Listed records:
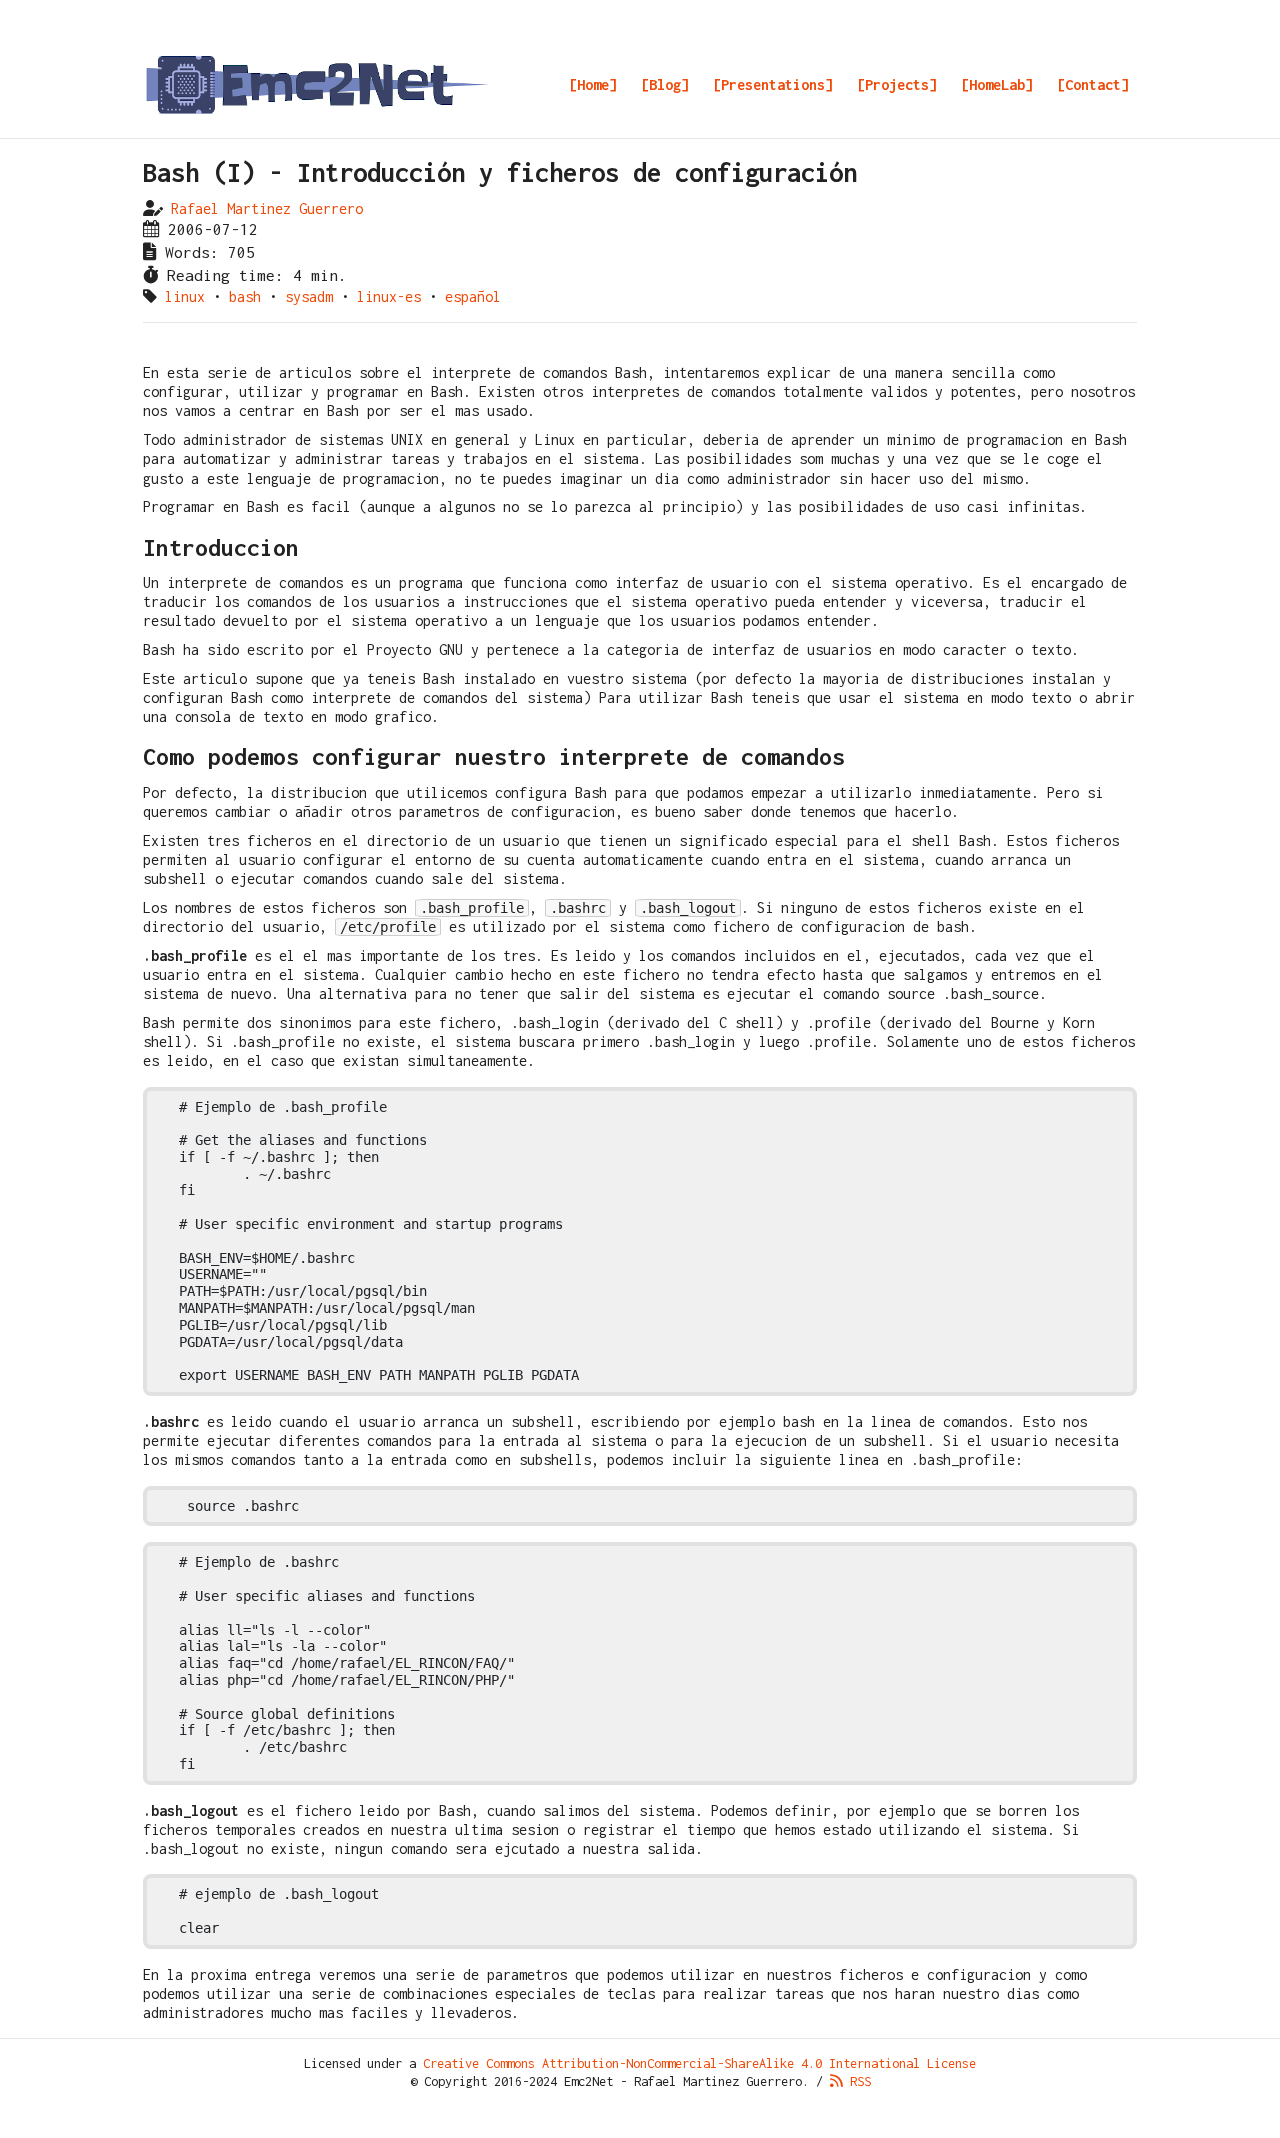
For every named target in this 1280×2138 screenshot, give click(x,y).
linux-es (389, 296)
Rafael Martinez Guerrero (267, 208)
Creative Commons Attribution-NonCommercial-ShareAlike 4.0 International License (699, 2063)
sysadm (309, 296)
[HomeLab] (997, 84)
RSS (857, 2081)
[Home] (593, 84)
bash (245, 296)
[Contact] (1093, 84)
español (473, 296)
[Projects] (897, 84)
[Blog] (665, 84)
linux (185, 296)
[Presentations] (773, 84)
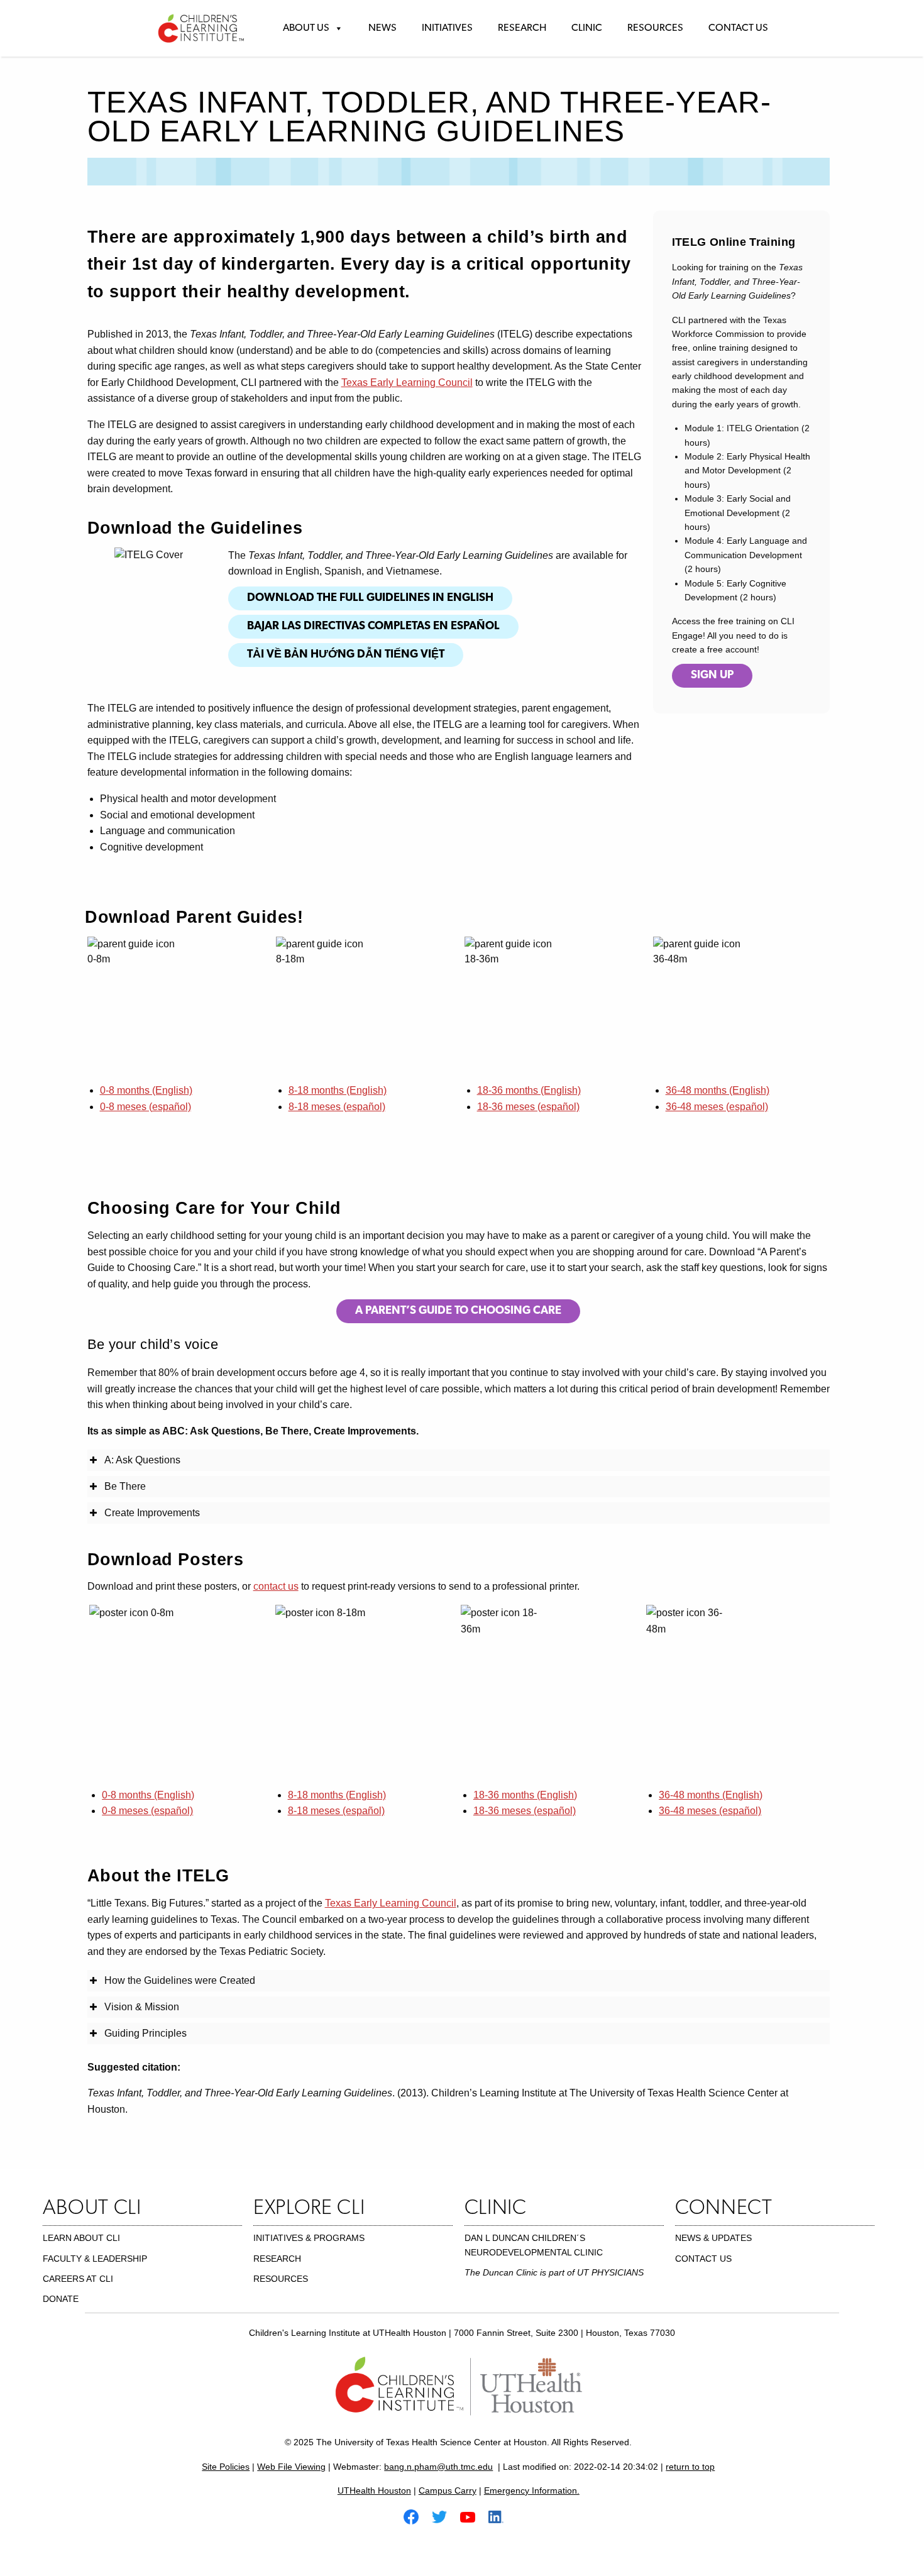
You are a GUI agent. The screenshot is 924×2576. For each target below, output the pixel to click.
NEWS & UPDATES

To do: A verbatim copy of the data, pictures removed, is the expected result.

Exercise output:
For every named target in this 1280×2138 screenshot, give click(x,y).
linux-es (389, 296)
Rafael Martinez Guerrero (267, 208)
Creative Commons Attribution-NonCommercial-ShareAlike 4.0 International License (699, 2063)
sysadm (309, 296)
[HomeLab] (997, 84)
RSS (857, 2081)
[Home] (593, 84)
bash (245, 296)
[Contact] (1093, 84)
español (473, 296)
[Projects] (897, 84)
[Blog] (665, 84)
linux (185, 296)
[Presentations] (773, 84)
You are a GUI agent. The screenshot is 924×2576. For each target below, output the pixel to click.
NEWS & UPDATES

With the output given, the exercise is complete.